At a time when Uttarakhand is dealing with serious migration issues resulting in schools facing shortage of both teachers and students, some young minds are taking initiatives to revive education in the state.
Meet 32-year-old Ashish Dabral, who travels around 720 km (approx 20 hours) during weekends to his village in Uttarakhand from Gurgaon to teach enthusiastic students.
Born and brought up in Timli, Dabral was educated in Uttarakhand. “Unlike in cities, we had limited subjects option and no guidance. Therefore, people have to migrate to other places. Also, the comfort of cities, health facilities and regular jobs are also prompting pahadis to leave their villages,” says Dabral.
After completing a certificate course in Microsoft, Dabral worked in various companies before finally settling down in Gurgaon. “I couldn’t stop thinking about my village all this while. In 1882, my great grandfather started a school called Timli Sanskrit Paathshala that provided Sanskrit, Hindi and English education to hundreds of students. I too wanted to serve the society,” he says.
In 1969, the Government took control of the institution and converted it to a junior high school. “When I was in school, over 100 students were studying there. Now not more than four attend.
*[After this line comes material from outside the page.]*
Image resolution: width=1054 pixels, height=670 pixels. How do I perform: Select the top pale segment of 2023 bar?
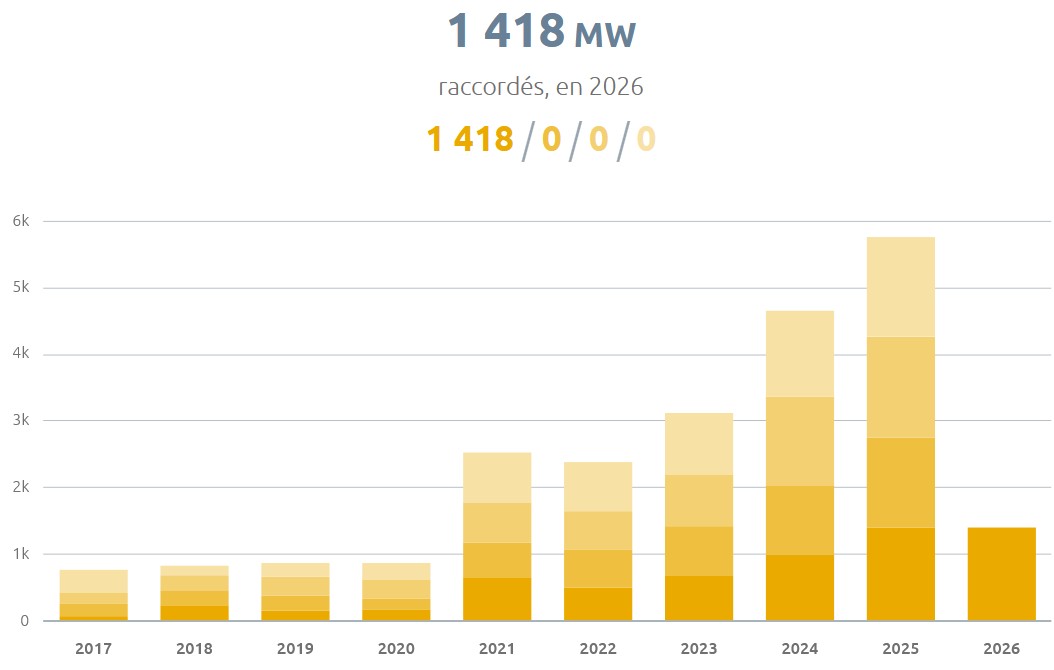pos(698,443)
I felt we need to revive education and bring back our brothers,” he adds.
With his hard earned money and some financial help from relatives, Dabral launched a trust in 2009 and in January 2014, opened Timli Vidyapeeth – a technology centre and primary school with a centre for online services.
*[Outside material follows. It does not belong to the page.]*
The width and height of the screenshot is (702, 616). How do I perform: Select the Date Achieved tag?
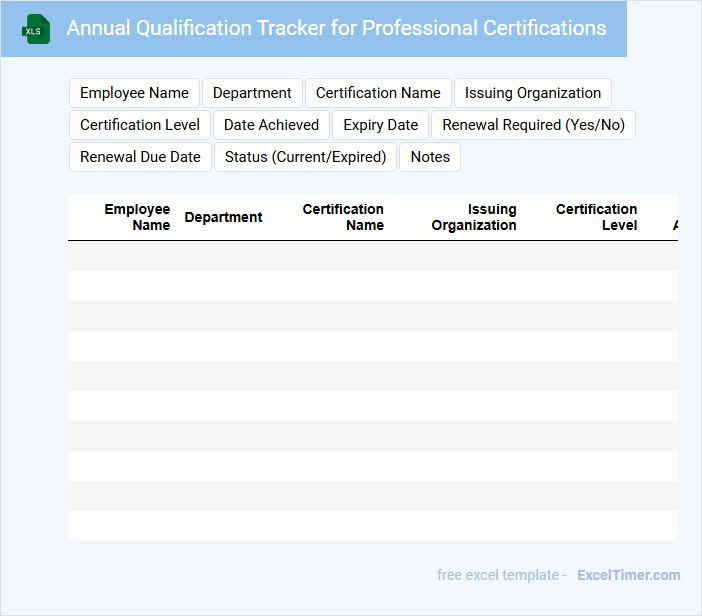(x=271, y=125)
“Till now, more than 70 students completed 12 months programme on basic computer education. A year back, we also started a service centre where students provide online services like PAN card, passport or shopping to rural people,” he says.
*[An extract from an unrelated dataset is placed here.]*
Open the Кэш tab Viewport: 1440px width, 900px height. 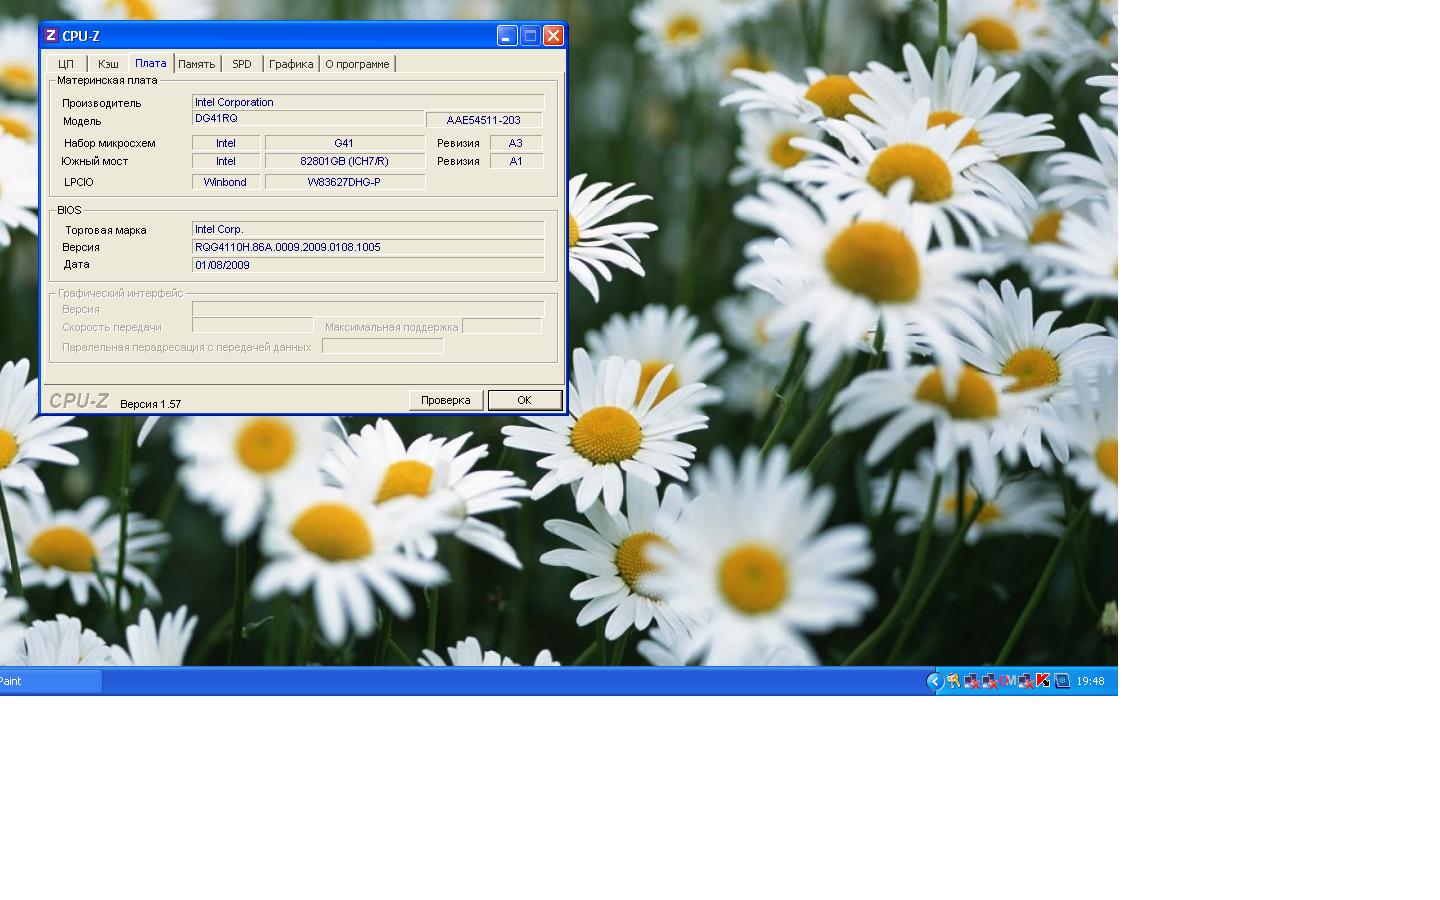108,64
In March 2015, Dabral launched a school for underprivileged children. At present, 31 students are enrolled. “Children of 16 villages are getting benefit from this initiative. Three teachers fight all odds to pursue their passion for teaching. Some families have, in fact, cancelled their plans of shifting to Kotdwar,” says this manager who got financial support from his present employer, British Telecom.
“I was awarded Rs 50,000 for this initiative. I used this money to build four classrooms.”Besides teaching computer science, Dabral also guides teachers and students of the service centre. In future, he plans to use modern multimedia teaching technology and revive Sanskrit education balancing it with the latest technology. He will also set-up free health centre for senior citizens.
Dabral’s determination to bring education to Timli has certainly set an example for others. His company has nominated him for an award ceremony to be held in London on February this year.